The problem: The entries below hold a line with "Task: Copy the visitor invitation link" and a line with "Click the syntax assistant book icon". Return those lines and all that lie between them, exactly and only.

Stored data
---*---

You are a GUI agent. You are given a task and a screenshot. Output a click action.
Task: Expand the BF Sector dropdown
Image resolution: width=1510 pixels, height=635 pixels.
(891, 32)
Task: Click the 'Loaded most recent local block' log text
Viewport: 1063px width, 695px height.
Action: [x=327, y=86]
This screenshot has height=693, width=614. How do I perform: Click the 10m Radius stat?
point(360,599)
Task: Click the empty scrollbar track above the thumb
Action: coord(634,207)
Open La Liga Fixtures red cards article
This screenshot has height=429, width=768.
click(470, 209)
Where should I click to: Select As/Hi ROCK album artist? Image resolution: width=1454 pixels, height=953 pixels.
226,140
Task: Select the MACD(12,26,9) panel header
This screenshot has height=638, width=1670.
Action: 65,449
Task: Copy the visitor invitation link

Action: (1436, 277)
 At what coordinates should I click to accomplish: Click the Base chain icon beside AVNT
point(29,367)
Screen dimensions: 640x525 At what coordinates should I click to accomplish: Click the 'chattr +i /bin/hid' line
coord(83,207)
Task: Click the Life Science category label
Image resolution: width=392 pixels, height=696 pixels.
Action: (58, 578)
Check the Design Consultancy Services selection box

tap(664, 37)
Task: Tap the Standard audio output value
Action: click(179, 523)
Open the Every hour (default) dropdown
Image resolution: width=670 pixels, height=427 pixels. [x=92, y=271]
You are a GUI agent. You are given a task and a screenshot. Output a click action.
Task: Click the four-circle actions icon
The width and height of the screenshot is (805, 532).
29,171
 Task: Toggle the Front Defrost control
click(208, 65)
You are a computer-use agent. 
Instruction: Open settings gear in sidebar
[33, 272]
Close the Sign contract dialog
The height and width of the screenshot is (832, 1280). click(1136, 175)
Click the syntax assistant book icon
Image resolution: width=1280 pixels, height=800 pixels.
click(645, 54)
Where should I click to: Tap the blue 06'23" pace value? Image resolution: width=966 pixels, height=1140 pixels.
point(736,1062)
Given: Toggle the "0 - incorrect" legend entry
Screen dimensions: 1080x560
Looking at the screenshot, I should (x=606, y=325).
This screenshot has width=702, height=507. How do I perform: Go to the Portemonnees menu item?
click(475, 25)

---*---

Finished exercise:
Task: Copy the visitor invitation link

Action: (1436, 277)
 At what coordinates should I click to accomplish: Click the Base chain icon beside AVNT
point(29,367)
Screen dimensions: 640x525 At what coordinates should I click to accomplish: Click the 'chattr +i /bin/hid' line
coord(83,207)
Task: Click the Life Science category label
Image resolution: width=392 pixels, height=696 pixels.
Action: (58, 578)
Check the Design Consultancy Services selection box

tap(664, 37)
Task: Tap the Standard audio output value
Action: click(179, 523)
Open the Every hour (default) dropdown
Image resolution: width=670 pixels, height=427 pixels. [x=92, y=271]
You are a GUI agent. You are given a task and a screenshot. Output a click action.
Task: Click the four-circle actions icon
The width and height of the screenshot is (805, 532).
29,171
 Task: Toggle the Front Defrost control
click(208, 65)
You are a computer-use agent. 
Instruction: Open settings gear in sidebar
[33, 272]
Close the Sign contract dialog
The height and width of the screenshot is (832, 1280). click(1136, 175)
Click the syntax assistant book icon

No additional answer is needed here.